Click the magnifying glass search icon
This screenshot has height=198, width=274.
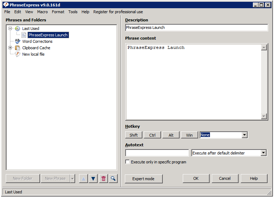click(x=113, y=178)

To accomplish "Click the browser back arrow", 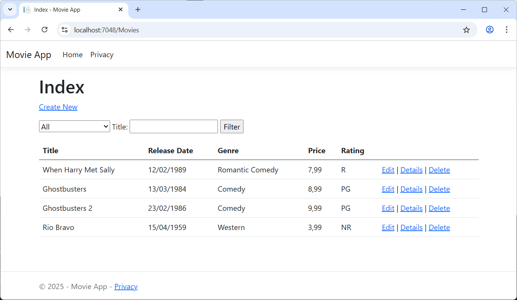I will [x=11, y=29].
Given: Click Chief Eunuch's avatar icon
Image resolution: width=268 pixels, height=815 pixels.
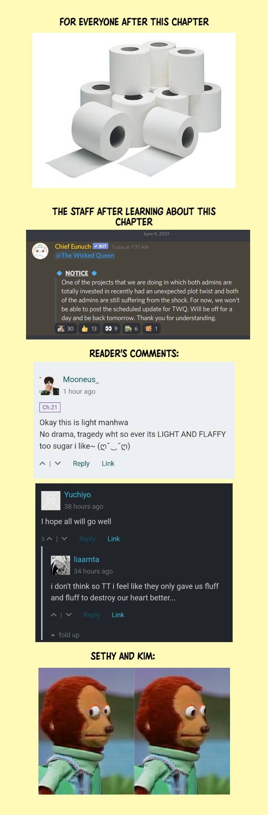Looking at the screenshot, I should coord(40,251).
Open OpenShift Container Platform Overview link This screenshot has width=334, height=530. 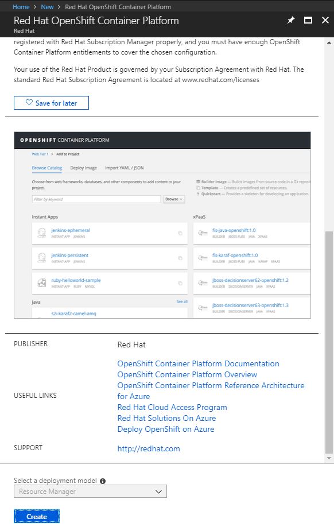(187, 374)
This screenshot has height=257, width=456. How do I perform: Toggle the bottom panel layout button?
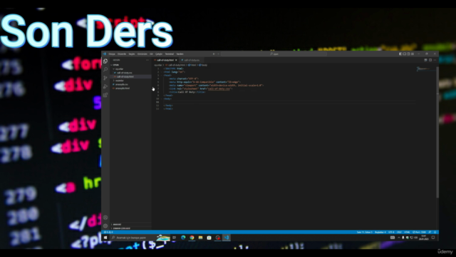[x=405, y=54]
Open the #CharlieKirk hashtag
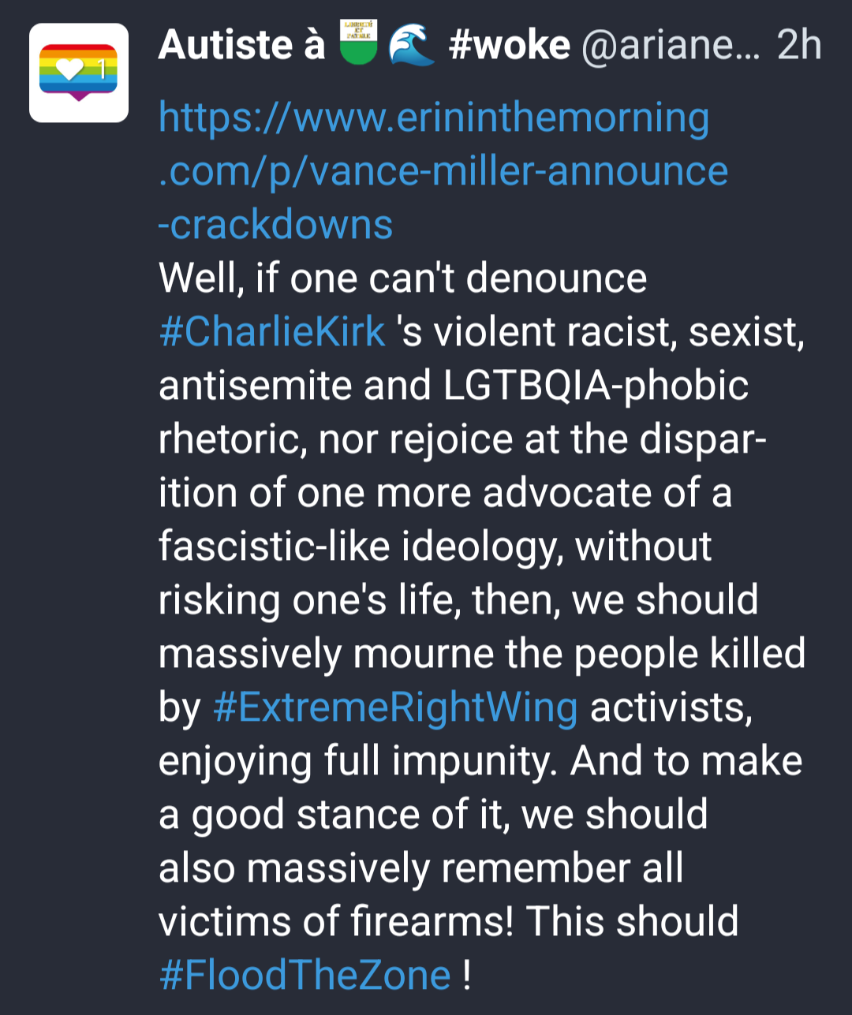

________________________________________

◆ What is required
Nothing is needed beyond an exact transcription of the lines from the one containing "This screenshot has height=257, width=456." to the end of the entries above, with the pictures omitted.

◆ Result of the exercise
This screenshot has height=257, width=456. How do I perform: Toggle the bottom panel layout button?
[x=405, y=54]
Open the #CharlieKirk hashtag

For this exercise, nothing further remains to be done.